지시 및 요구사항:
아래 목록에서 "This screenshot has width=1420, height=782." 문구가 있는 줄부터 "coordinates (1135, 7)." 문구가 있는 줄까지 한 글자도 바꾸지 말고 옮겨 적으세요. 처음 줄과 마지막 줄도 포함합니다.

자료:
++++++++

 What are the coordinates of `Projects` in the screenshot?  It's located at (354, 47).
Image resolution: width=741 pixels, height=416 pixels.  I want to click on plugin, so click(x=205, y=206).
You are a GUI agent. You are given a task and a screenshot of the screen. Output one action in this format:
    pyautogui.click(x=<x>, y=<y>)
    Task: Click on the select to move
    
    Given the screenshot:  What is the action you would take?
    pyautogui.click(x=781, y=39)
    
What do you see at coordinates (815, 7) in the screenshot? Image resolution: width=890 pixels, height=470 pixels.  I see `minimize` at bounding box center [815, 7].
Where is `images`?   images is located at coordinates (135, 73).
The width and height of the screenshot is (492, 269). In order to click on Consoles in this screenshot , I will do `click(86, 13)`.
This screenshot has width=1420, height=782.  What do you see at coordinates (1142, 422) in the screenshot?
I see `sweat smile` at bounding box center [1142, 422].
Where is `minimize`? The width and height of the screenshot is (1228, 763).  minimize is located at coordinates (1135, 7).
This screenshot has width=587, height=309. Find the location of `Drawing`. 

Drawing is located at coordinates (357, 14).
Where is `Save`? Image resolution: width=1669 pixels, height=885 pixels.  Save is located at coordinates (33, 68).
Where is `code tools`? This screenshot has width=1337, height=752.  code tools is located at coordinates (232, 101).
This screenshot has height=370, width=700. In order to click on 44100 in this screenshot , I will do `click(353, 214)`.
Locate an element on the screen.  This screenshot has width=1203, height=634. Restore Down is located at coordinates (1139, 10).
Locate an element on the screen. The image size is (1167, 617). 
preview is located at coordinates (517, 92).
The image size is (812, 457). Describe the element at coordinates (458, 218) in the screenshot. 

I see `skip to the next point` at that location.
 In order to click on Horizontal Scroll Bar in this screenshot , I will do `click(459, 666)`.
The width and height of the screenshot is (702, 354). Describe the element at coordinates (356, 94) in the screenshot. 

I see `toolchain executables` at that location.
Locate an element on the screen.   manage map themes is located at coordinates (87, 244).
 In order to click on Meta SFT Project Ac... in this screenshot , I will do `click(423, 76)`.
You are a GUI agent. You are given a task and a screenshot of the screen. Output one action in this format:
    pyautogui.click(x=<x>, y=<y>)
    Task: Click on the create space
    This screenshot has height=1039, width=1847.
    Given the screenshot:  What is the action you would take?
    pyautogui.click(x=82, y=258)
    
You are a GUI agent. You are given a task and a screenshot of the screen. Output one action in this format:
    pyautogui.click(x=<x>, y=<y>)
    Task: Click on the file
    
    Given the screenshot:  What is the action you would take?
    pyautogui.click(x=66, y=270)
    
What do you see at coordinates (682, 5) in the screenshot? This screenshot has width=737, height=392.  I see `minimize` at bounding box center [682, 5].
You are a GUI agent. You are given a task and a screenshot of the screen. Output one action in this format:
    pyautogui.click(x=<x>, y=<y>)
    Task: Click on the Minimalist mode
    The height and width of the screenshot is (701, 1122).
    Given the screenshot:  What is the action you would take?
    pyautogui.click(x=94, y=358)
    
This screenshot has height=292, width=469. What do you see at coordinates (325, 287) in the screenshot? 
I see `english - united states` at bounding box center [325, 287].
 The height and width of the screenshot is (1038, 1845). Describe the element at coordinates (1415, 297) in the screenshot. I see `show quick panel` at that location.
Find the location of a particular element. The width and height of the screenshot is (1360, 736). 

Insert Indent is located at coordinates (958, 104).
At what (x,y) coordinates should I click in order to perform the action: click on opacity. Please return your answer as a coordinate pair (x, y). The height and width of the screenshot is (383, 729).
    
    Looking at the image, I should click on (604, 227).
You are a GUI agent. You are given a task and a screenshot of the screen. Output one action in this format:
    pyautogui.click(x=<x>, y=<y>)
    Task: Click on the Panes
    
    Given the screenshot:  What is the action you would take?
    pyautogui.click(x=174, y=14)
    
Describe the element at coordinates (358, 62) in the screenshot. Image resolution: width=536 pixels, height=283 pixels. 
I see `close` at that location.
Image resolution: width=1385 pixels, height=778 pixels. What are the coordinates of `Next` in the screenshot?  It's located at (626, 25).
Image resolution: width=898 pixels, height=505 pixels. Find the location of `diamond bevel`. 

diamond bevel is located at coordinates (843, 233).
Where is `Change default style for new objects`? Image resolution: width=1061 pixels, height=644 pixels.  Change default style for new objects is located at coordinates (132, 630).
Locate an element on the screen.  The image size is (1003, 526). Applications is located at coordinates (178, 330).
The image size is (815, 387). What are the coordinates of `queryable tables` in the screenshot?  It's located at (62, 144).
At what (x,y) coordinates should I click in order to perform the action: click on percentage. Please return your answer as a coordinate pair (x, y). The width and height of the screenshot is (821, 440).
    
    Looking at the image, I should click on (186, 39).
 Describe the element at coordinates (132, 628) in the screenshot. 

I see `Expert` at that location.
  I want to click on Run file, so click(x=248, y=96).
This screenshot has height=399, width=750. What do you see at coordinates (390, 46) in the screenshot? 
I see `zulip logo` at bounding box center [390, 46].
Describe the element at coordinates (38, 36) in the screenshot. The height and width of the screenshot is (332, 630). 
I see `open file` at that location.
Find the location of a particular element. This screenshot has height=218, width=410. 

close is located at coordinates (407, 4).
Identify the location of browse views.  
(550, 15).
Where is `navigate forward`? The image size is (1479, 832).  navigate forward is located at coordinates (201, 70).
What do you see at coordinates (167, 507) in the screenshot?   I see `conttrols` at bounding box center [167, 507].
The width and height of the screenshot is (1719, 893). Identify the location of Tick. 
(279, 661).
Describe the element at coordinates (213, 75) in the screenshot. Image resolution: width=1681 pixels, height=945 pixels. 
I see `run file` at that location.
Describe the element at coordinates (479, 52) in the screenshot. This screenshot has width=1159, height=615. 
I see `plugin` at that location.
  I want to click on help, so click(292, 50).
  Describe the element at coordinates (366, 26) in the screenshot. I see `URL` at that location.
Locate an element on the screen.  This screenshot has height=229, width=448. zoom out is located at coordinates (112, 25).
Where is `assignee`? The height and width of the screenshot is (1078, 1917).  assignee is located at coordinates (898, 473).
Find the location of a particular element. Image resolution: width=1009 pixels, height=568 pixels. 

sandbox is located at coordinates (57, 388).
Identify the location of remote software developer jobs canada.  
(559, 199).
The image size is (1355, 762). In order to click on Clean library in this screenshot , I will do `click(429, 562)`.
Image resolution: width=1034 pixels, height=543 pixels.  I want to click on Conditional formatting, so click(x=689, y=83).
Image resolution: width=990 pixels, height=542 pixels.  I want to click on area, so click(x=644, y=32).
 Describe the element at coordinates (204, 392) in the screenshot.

++++++++

문제 풀이:
This screenshot has width=1420, height=782.  What do you see at coordinates (1142, 422) in the screenshot?
I see `sweat smile` at bounding box center [1142, 422].
Where is `minimize`? The width and height of the screenshot is (1228, 763).  minimize is located at coordinates (1135, 7).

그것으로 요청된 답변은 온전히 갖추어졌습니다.